Retrieve every line of the data holding the word "computer".
........
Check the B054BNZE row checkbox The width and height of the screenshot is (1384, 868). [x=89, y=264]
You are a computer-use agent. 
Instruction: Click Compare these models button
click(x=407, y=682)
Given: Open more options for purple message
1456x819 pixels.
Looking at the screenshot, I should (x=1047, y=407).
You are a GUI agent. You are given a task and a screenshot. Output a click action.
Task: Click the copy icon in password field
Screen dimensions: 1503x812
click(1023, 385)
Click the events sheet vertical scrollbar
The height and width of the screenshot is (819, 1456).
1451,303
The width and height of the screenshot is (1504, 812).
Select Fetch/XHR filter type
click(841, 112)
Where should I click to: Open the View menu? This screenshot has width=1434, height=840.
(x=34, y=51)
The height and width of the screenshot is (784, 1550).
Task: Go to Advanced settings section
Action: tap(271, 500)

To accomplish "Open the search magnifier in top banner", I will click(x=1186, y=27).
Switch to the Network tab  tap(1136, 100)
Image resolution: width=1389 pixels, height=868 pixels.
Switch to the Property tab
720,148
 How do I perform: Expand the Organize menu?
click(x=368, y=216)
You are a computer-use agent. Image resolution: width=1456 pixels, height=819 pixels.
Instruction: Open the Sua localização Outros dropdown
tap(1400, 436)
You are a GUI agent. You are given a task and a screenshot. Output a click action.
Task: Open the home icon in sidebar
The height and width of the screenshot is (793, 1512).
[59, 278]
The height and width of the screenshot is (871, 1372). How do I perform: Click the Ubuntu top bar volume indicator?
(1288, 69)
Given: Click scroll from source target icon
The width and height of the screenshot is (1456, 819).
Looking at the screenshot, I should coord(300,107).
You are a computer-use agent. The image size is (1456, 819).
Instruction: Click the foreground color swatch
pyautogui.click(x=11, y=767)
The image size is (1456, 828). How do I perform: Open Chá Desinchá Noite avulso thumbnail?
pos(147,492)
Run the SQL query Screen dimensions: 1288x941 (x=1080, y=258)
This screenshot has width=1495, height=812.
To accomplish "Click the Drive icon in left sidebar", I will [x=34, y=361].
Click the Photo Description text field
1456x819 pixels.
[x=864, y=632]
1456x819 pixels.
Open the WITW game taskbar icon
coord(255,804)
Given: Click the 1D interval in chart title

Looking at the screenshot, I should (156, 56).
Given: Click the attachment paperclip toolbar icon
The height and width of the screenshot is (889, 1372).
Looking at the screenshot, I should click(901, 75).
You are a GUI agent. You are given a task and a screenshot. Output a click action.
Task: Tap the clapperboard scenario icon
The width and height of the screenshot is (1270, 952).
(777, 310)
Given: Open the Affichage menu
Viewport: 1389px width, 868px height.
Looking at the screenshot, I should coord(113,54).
........
Exercise solution:
You are a computer-use agent. 
You are a computer-use agent. Image resolution: width=1456 pixels, height=819 pixels.
You are a computer-use agent. The image size is (1456, 819).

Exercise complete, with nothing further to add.